Speaking at the policy launch here on Wednesday, Mr Akhtar described the new framework as a “blueprint for national revival,” saying Pakistan stood “at an inflection point in its economic journey.” He said the new policy would “replace protectionism with competitiveness” and reorient incentives away from rent-seeking toward performance-based growth. “Our goal is to make tariffs an engine of export-led growth, not a barrier to trade,” he added.

As per available documents, the T policy proposes a comprehensive tariff reform under which customs-duty slabs will be reduced to just four 0, 5, 10 and 15 percent over the next five years, while Additional and Regulatory Duties will be phased out altogether. According to the government’s estimates, these changes will deliver Rs175 billion in cost savings to industry during the current year alone. Officials described the reform as a structural break from the long-standing protectionist model that favoured domestic markets over exports, a shift consistent with the Prime Minister’s Economic Transformation Agenda, which aims to embed Pakistan within global and regional value chains.

The policy also aims to eliminate regulatory distortions that have constrained manufacturing competitiveness. Through the Regulatory Guillotine Initiative, 465 outdated or overlapping regulations have been simplified or removed, producing an estimated annual saving of Rs250 billion in business compliance costs. Mr Akhtar said the reforms were part of a wider effort to replace “harassment with facilitation,” noting that the forthcoming Asaan Karobar Act 2025 would permanently anchor these simplifications in law. The Companies Act 2017 has also been amended to ease incorporation and operations for unlisted firms, while security-clearance requirements for foreign investors are being streamlined.

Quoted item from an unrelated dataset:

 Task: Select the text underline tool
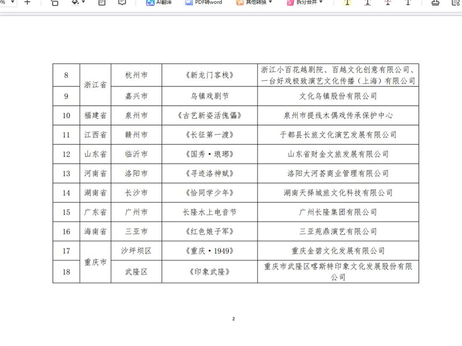pyautogui.click(x=368, y=2)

The centrepiece of the policy is a new Debt Resolution and Industrial Revival Framework, developed jointly by the State Bank of Pakistan, the Securities and Exchange Commission, and the Pakistan Banking Association. It seeks to rehabilitate non-performing but potentially viable industrial units burdened by debt and outdated technology. A new National Industrial Revival Commission will oversee the restructuring of distressed assets, encourage mergers and acquisitions, and bring idle plants back into production and employment.

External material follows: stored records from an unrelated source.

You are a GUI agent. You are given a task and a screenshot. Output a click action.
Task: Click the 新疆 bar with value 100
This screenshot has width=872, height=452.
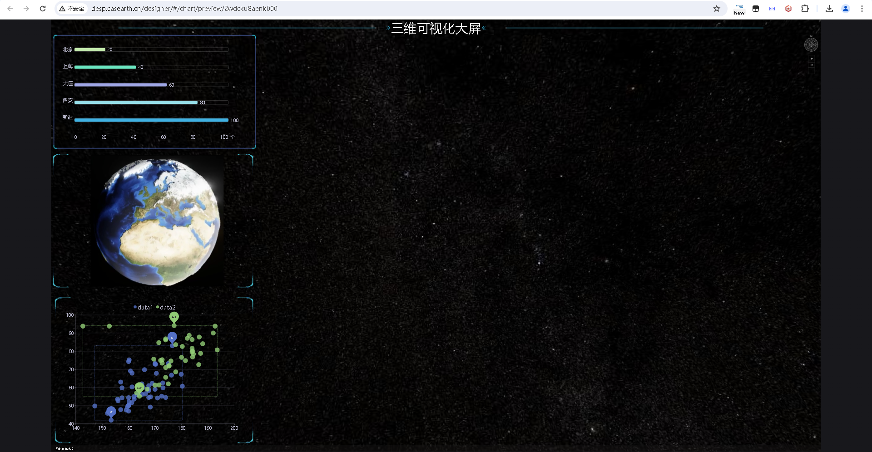click(151, 120)
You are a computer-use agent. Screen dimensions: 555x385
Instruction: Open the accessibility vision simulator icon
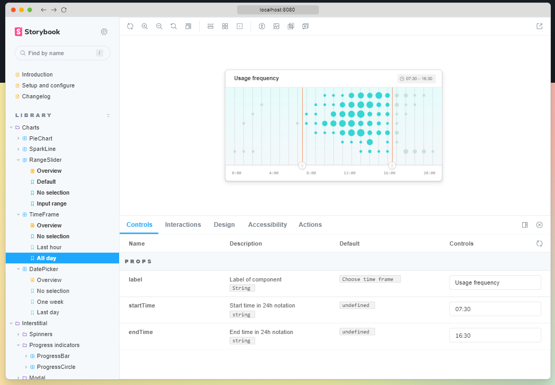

In energy and credit markets, the policy introduces several targeted reforms aimed at lowering costs and improving access. Special electricity tariffs will be offered to high-tech greenfield industries such as electric vehicles, data centres, and battery manufacturing, while a revised wheeling policy will reduce power rates for exporters. The government also plans to encourage banks to lower capital adequacy risk weightings for medium enterprises, thereby expanding credit access for small and medium-sized manufacturers.

The NIP’s broader macroeconomic targets include raising exports to $60 billion by 2030, achieving 6 percent GDP growth with 8 percent annual industrial growth, and lifting total investment to 15 percent of GDP. It explicitly aligns with Pakistan’s current IMF programme, emphasising reforms that are “fiscally neutral but structurally powerful” lowering tariffs, simplifying taxation, and improving regulatory efficiency rather than introducing new subsidies.

Officials said the policy draws lessons from regional success stories such as Vietnam and Malaysia, which transformed their economies through export-oriented industrialisation. “Industrial policy must evolve with the economy,” the document notes. “For Pakistan, the immediate task is to remove distortions, not to create new fiscal burdens.”

Concluding his address, Mr Akhtar said the policy represents more than a set of economic measures; it is an attempt to rebuild the country’s industrial spirit. “We are not merely reviving factories,” he remarked. “We are rebuilding the very spirit of enterprise that once made Pakistan a rising industrial power. The best time to plant this tree was twenty years ago; the second best time is now.”